Angélique s'exécuta sans comprendre.

– Admirable ! soupira Lauzun. Vos yeux deviennent alors verts et liquides comme une eau de source. On s'y rafraîchirait.

Il lui baisa les paupières. Elle l'écarta d'un léger coup d'éventail.

– Ne vous croyez pas obligé de jouer au satyre parce que nous sommes en forêt.

– Il y a pourtant longtemps que je vous adore.

– Votre adoration est de celles dont on fait les bonnes amitiés. Je voudrais que vous la mettiez à mon service pour me permettre d'acquérir une charge à la Cour.

– Angélique, vous êtes une enfant beaucoup trop sérieuse. On vous montre de beaux joujoux mécaniques et vous les regardez distraitement en songeant à vos devoirs d'école. On vante vos beaux yeux et vous parlez charges et emplois.

– Qui n'en parle pas ici ?

– On parle aussi des beaux yeux !... Et de l'amour, dit Lauzun en passant un bras câlin autour de sa taille.

Elle ne voulut pas l'entendre et le précéda pour entrer dans la quatrième grotte, où Vulcain et Vénus voguaient ensemble sur une coquille argentine. Il y avait foule, et comme elle s'approchait elle reconnut le roi.

– Ah ! voici la charmante bagatelle, fit celui-ci en l'apercevant.

Angélique exécuta sa première grande révérence de la journée. Elle la renouvela pour Monsieur et Madame, qui étaient également présents.

Le roi s'étant mis à parler avec le marquis de Lauzun elle se mêla au groupe des dames et des courtisans et les suivit pendant la promenade à travers les jardins. Peu après Péguilin revint, la prit par la main et la conduisit près du roi.

– Sa Majesté a deux mots à vous dire...

Angélique fit une nouvelle révérence et resta à hauteur de Sa Majesté tandis que le gros de la suite se maintenait à quelque distance.

« Encore deux apartés de ce genre et je vais voir doubler le nombre des solliciteurs à mes portes », pensa-t-elle.

– Madame, dit le roi, depuis notre dernière entrevue à Versailles nous avons eu maintes fois l'occasion de nous féliciter des vues très justes, très sages et très nouvelles que vous nous aviez exposées.
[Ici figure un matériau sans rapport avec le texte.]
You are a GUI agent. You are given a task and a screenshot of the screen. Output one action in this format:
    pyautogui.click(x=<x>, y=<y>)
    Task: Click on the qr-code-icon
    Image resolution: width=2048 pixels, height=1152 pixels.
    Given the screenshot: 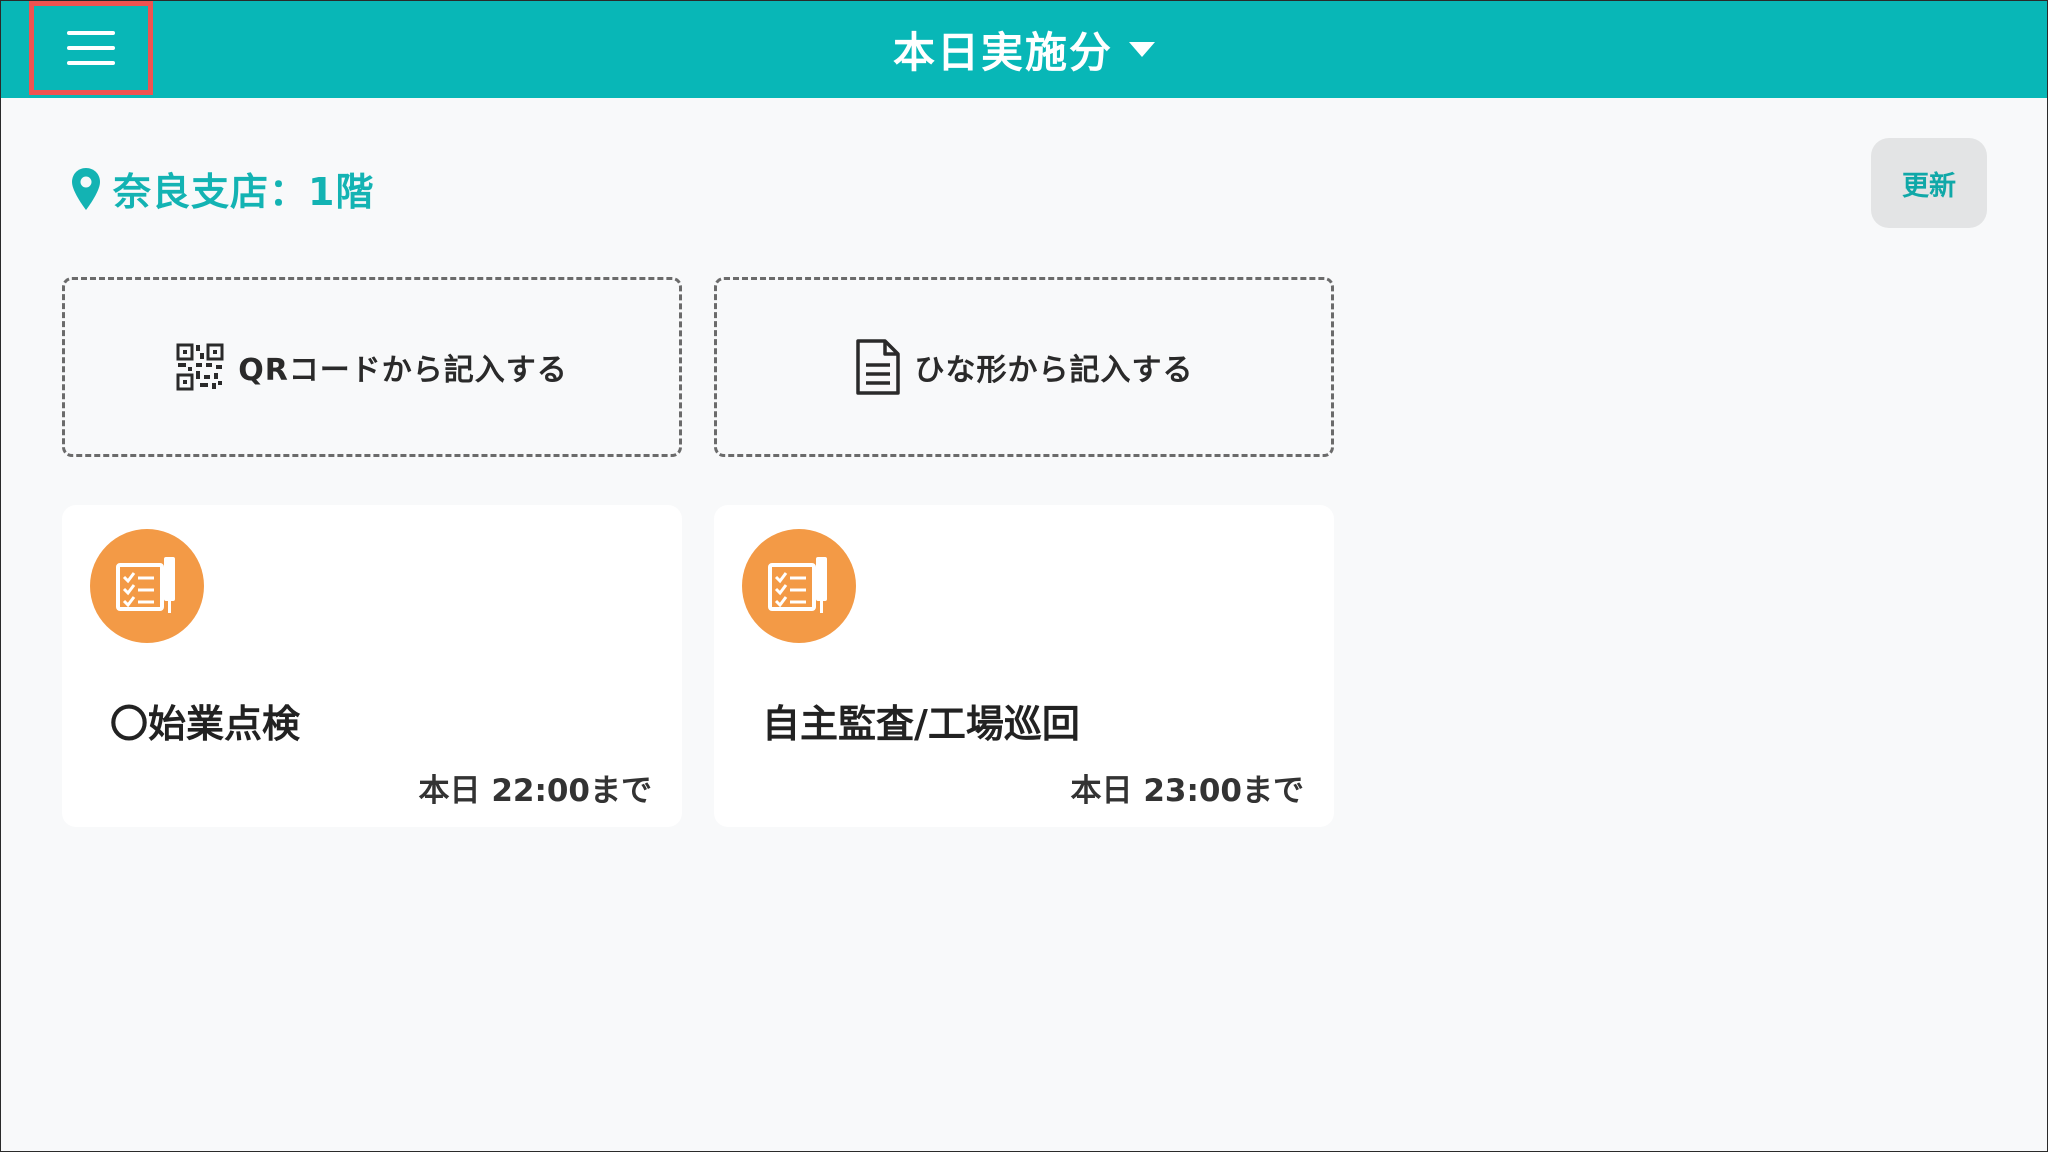 What is the action you would take?
    pyautogui.click(x=200, y=367)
Et nous avons pensé que nous vous en avions bien mal remerciée. Si vous avez quelque faveur à nous demander c'est avec le plus grand plaisir que nous y soucrirons.
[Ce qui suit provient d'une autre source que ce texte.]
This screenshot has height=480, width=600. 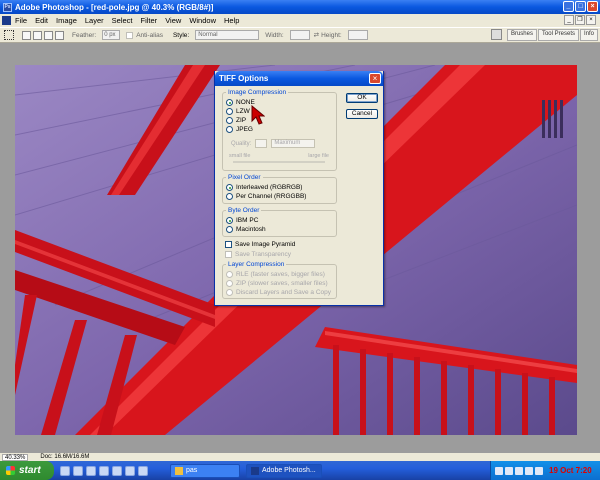 I want to click on style-label: Style:, so click(x=181, y=35).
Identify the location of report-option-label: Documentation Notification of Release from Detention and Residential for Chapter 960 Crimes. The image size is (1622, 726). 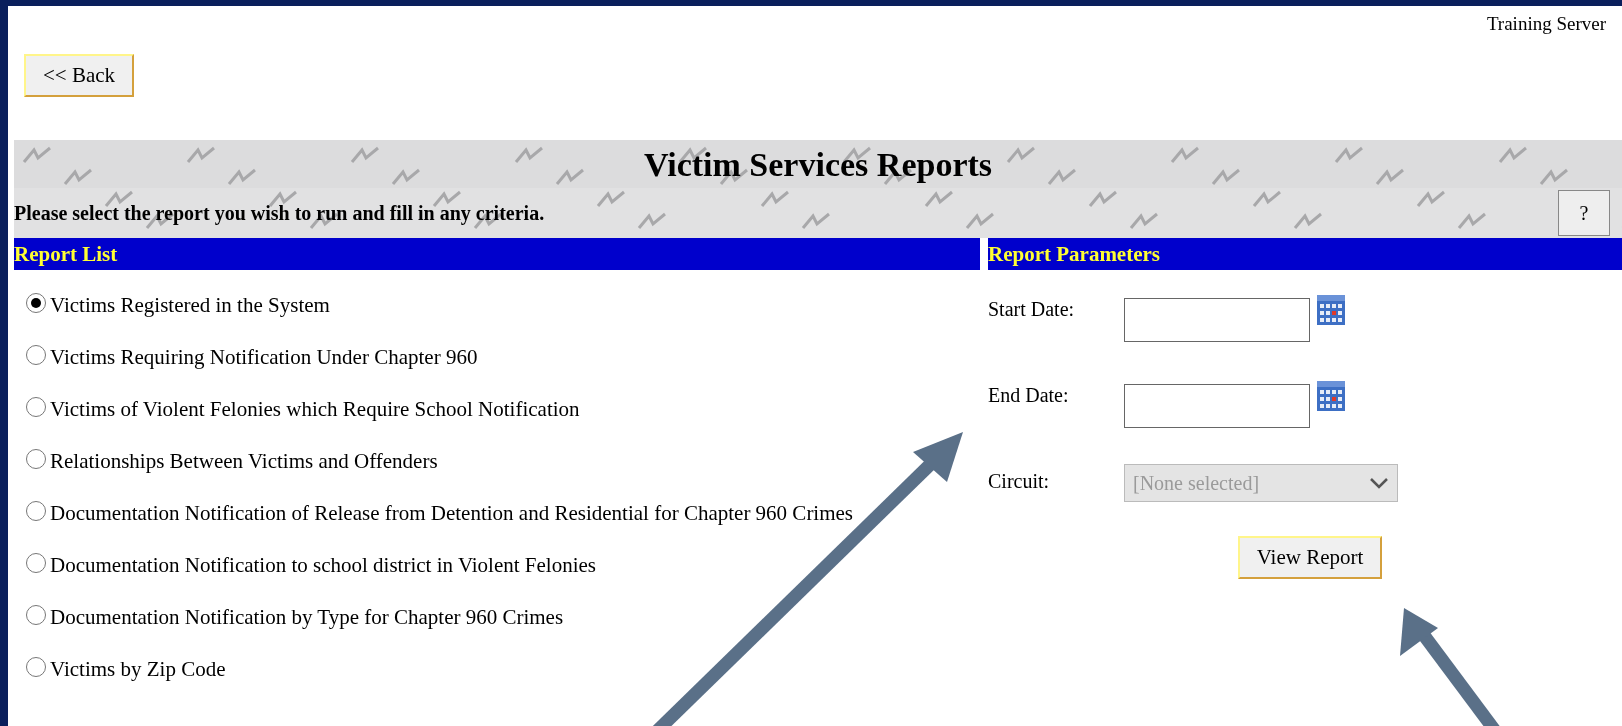
(452, 514).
– Sire, Votre Majesté a déjà eu la bonté de s'intéresser à l'avenir de mes fils.

– Cela va de soi ! Mais n'auriez-vous pas une requête plus précise à m'adresser ?

Angélique pensa aussitôt à la demande de Binet et tira de son corsage le placet violemment parfumé aux essences de Provence du perruquier-coiffeur.

– Un coiffeur ? dit le roi surpris. Je vous parlais d'une requête de plus d'importance.